You and other health officials have had conference calls and discussions with Jewish leaders. But some of those leaders, while they say that they’re fully committed to doing whatever it takes to slow the spread, are also unhappy with the way that officials have gone about things: Last week, Thursday afternoon there was a conference call with some Jewish leaders; and then they say they were just blindsided by this email that went out from the Health Department Thursday night saying it would impose restrictions if the numbers don’t improve. They felt like there was this feeling [on the conference call that], “We’re going to work together to improve things,” and then all of a sudden they were just blindsided by that message. Similarly, on Friday there was a press conference where you and other officials said you want to work with the community, in a very positive tone, and then Friday evening, with no warning to the schools or to any leaders, a Commissioner’s Order [was announced, putting schools on notice that any violation of guidelines may result in closure]. Can you respond to that?
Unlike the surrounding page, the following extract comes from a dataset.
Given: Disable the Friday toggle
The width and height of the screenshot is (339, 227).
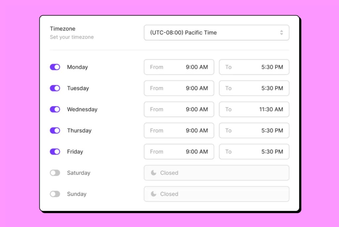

There are two things, and both are true. One is we are fully committed to working with community leaders and representatives – and you can just look at what we have done over the past two months, overlaid over the past several months, as evidence of our commitment to that. The second thing is that we must move swiftly at times to be able to effectively contain the spread of the virus.

And so we have to do both in concert: always trying to keep communication with the community open and as much dialogue as possible, but then, when it does look like there are steps that we have to quickly take to contain the spread of the virus, to not delay in doing that. Our job is to try to do both as effectively as possible at the same time.

Do you, in retrospect, think that anything was wrongly handled?

We’re always going to look back and think about how we can improve going forward. I think you saw evidence of that, even with the Commissioner’s Order, where based on additional community feedback, we amended the Commissioner’s Order to clarify some of the areas of concern. [Ed.’s Note: On Tuesday, the Health Department announced that the Commissioner’s Order would be amended, allowing schools to avoid the 6-foot social-distancing requirement if they place appropriate barriers between students.]

And so those are things that we’re committed to doing.

Officials are repeatedly saying people should get tested. I got a rapid test today, which was negative. If I don’t feel sick, when should I take my next test? How often should people get tested?